The main reason can be summed up in two words: Andy Hockley. Anyone who imagines the art of the pantomime dame is endangered has obviously not seen Hockley, in a range of sculpted Technicolor outfits, bestriding the stage to ad-lib banter with cast and audience members alike. Hockley has just the right knack of making corny material genuinely funny. His is one of the most commanding performances I’ve seen in any theatrical genre this year.

The Belgrade has long had a reputation for good honest pantomime, done without dodgy TV stars but with the same professionalism with which it stages shows all year round.

Iain Lauchlan, a long-serving Belgrade dame before he passed on the frocks to Hockley, continues in the roles of co-author and director, and Hockley himself is appearing in his 13th Belgrade panto. There’s much to be said for continuity, but I don’t recall the last panto I saw here having quite the sparkle or feelgood factor this one does.

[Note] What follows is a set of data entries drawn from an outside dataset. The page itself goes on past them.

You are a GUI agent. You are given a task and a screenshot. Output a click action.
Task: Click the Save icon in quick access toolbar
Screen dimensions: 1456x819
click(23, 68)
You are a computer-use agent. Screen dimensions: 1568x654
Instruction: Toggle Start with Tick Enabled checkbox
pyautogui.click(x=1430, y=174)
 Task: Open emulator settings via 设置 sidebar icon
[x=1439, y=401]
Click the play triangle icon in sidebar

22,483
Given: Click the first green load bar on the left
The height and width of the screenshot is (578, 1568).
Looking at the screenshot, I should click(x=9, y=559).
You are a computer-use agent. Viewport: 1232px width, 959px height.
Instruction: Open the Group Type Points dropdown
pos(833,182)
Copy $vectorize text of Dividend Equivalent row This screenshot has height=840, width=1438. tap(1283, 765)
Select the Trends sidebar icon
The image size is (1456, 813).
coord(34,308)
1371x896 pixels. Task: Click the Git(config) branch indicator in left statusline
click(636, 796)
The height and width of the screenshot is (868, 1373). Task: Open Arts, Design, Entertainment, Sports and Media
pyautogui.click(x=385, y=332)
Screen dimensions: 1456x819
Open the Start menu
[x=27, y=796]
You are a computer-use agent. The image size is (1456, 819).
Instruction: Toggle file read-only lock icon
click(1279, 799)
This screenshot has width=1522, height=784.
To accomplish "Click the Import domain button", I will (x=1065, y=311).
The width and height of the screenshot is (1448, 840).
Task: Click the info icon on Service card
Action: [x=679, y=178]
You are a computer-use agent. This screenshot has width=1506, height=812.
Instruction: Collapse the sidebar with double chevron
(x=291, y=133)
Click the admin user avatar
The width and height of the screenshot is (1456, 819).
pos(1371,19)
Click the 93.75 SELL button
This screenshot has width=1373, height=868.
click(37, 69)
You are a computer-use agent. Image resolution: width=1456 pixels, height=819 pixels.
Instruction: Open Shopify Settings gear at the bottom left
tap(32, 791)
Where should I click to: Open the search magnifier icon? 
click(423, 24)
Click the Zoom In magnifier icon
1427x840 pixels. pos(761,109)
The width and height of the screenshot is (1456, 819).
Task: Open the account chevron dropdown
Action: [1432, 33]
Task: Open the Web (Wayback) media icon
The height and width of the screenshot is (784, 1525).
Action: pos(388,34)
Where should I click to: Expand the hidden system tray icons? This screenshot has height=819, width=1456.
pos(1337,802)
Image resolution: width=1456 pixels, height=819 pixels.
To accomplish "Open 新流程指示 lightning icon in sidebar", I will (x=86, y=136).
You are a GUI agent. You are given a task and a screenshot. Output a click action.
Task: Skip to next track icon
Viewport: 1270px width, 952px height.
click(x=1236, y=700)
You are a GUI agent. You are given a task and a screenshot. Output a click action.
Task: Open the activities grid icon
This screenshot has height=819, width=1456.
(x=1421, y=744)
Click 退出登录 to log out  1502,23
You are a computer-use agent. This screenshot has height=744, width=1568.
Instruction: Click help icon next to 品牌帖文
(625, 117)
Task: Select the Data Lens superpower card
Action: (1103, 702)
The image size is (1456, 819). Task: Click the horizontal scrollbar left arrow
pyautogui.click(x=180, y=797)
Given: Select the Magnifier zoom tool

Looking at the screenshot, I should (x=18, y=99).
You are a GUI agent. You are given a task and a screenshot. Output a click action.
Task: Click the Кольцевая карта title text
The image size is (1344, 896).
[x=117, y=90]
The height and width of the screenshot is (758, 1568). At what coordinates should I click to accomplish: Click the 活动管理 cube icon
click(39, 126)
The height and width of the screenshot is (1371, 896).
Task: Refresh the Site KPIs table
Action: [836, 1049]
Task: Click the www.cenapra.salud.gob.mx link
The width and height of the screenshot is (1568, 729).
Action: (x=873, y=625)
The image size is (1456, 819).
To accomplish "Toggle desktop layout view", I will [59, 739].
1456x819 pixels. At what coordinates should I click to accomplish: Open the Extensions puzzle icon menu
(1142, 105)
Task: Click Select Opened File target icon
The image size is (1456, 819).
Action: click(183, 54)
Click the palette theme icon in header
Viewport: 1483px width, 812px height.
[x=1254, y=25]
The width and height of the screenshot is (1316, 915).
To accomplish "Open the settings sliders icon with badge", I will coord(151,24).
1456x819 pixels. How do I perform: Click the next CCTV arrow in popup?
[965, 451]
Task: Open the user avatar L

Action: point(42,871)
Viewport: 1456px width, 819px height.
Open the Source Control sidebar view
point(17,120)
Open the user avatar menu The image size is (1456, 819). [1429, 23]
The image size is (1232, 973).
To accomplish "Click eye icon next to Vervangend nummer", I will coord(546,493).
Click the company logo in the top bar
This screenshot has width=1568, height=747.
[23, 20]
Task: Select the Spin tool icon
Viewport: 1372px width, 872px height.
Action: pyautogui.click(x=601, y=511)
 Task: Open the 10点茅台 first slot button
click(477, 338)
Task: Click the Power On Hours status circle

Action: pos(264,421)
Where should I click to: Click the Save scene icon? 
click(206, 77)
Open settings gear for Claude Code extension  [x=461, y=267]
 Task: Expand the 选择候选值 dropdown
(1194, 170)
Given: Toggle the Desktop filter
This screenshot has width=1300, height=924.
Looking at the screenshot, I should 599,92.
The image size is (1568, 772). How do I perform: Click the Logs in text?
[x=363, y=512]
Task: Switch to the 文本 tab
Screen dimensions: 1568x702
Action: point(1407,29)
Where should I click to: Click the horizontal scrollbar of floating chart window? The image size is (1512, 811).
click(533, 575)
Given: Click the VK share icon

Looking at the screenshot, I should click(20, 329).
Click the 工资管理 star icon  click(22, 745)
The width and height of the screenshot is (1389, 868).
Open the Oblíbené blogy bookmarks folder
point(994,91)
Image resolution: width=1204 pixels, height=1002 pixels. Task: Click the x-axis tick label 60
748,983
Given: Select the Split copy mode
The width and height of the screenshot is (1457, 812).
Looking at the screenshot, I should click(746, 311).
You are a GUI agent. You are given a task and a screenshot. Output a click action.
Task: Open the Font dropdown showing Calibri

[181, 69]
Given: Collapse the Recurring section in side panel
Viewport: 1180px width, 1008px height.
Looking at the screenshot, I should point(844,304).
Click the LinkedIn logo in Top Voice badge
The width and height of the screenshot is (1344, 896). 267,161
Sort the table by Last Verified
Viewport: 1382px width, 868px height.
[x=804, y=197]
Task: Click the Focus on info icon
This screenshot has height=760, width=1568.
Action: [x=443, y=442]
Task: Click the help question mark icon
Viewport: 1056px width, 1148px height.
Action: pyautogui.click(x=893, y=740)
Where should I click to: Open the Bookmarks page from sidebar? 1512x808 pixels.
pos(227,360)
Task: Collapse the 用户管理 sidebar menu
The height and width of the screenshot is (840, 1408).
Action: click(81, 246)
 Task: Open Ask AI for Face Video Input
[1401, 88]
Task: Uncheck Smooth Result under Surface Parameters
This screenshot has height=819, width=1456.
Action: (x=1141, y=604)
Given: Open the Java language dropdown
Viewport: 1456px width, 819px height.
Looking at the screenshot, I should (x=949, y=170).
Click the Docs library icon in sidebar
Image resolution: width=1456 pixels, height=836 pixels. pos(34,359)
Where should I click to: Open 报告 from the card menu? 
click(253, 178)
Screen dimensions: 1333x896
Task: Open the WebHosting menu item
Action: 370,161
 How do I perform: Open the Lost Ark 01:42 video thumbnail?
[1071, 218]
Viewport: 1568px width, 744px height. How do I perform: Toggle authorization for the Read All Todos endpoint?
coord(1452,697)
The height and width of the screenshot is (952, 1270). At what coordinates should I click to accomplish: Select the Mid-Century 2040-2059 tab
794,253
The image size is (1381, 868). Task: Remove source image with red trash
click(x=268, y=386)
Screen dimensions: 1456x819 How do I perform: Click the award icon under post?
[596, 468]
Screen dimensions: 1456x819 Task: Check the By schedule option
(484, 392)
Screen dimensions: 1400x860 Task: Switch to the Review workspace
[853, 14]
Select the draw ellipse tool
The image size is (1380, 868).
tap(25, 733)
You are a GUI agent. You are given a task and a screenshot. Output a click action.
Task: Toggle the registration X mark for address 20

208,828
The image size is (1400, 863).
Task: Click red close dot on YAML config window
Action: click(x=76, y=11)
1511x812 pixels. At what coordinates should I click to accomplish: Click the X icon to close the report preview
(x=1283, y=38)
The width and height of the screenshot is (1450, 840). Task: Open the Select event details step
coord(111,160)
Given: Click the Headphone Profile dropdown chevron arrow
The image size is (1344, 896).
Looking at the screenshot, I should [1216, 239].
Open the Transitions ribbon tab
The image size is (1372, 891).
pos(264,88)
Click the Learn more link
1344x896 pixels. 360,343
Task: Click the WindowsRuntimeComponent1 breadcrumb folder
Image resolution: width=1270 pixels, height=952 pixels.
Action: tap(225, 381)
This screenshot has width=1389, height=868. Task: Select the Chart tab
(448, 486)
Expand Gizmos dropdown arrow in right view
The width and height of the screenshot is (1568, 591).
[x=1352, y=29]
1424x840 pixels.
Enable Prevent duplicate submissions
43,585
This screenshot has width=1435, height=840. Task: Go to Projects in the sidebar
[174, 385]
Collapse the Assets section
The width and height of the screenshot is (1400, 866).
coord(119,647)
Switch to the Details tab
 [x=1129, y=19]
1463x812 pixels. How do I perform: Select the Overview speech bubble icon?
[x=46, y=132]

If Hockley is the star, he gets excellent clowning support from Marc Borthwick as Idle Jack.

Sarah Burton has designed costumes and a medieval London (complete with half-timbered Gherkin) in pleasingly excrutiating taste, and an excellent ship. Caroline Head makes a leggy and suitably up-for-it Dick, while the punk-styled King Rat (Sion Lloyd) and his henchmen Scratch and Sniff (Jeremy Cave and Leo Atkin) are eminently hissable.

Running time: Two hours, 55 minutes. Until January 10.